Ephebe, which up to this point has chiefly represented classical Athens, now becomes a combination of ancient Mycenae Agamemnon's kingdom and classical Sparta - one young soldier has been told to come back with his shield or on it Plutarch, Moralia, anon16 , and while briefly facing certain death, the captain gets as far as 'Go, tell the Ephebians - ' before giving up as the army arrives Herodotus, 7. Once everything has been sorted out and the country restored, Teppic leaves and Ptraci becomes Queen - at which point she turns into Cleo from Carry On Cleo , calmly seeing visitors in her asses' milk bath for which she plans to install plumbing.

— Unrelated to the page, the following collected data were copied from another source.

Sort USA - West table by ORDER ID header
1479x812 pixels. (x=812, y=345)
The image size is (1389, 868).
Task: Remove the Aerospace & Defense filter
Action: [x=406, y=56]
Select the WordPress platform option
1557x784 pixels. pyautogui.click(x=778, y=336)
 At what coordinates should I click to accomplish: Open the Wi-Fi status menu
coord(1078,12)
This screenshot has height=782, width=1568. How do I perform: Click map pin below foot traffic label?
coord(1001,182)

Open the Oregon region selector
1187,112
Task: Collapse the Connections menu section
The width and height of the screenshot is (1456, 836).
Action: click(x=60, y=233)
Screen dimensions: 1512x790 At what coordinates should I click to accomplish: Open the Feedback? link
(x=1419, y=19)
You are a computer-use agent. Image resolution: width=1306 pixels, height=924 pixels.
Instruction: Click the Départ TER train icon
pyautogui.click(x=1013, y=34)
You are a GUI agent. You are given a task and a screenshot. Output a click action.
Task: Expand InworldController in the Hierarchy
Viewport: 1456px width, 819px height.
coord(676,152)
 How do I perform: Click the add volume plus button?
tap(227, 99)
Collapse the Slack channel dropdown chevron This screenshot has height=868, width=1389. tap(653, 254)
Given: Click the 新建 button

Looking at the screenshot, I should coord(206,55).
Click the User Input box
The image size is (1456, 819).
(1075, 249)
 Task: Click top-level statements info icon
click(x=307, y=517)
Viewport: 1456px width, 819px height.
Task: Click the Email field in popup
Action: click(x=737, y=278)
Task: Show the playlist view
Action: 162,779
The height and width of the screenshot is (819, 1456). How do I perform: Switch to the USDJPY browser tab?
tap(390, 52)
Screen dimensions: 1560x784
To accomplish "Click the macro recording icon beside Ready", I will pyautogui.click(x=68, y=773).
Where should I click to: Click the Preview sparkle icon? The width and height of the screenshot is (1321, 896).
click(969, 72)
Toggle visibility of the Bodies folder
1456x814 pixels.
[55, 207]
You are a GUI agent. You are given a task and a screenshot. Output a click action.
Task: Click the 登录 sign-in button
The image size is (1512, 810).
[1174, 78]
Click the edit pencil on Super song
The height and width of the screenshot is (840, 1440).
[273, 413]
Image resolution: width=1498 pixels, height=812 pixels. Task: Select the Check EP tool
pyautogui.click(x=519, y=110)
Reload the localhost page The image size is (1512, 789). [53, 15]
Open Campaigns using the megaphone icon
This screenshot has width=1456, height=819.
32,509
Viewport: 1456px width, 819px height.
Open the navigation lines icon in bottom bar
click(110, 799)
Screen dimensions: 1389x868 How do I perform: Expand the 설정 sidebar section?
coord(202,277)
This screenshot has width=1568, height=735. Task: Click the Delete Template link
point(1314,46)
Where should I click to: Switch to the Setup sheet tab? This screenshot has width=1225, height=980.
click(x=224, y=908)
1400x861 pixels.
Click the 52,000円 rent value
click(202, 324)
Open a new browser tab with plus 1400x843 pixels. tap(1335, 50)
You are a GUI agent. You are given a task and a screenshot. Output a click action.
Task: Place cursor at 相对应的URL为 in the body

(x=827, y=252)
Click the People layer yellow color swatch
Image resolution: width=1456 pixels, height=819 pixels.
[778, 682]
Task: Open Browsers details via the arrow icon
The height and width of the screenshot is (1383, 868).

She was halfway there already anyway - the handmaidens in Pyramids are just like Carry On hareem girls. The ending of the book is wonderful and takes tying things up neatly to a new level - it involves use the ouroboros , the symbol of the snake eating its own tail. There's probably lots more I could say about Pyramids , but I really have to go work on my thesis now, so I'll leave it there.
One final note: there's a review of a film I hadn't heard over at The Life of Antoninus Pius , but which sounds like it might be very entertaining Me, on possibly the greatest mathematician in the world, in Tunisia. I named him You Bastard - in an affectionate way - because he kept trying to throw me off in revenge for me having sat on him wrong.
We made peace during a break in the ride and hewas much nicer on the way back! Edited to add: I forgot to mention the Sphinx! Teppic gets the traditional Greek riddle but has a fabulous, unique solution - having failed to get the answer, he insists that the question is unfair and it should be amended to 'What, metaphorically speaking, walks on four legs just after midnight, on two legs for most of the day barring accidents , until at least supper time, when it continues to walk on two legs or with any prosthetic aids of its choice?
I also forgot to mention the dreams, a subject currently close to my heart.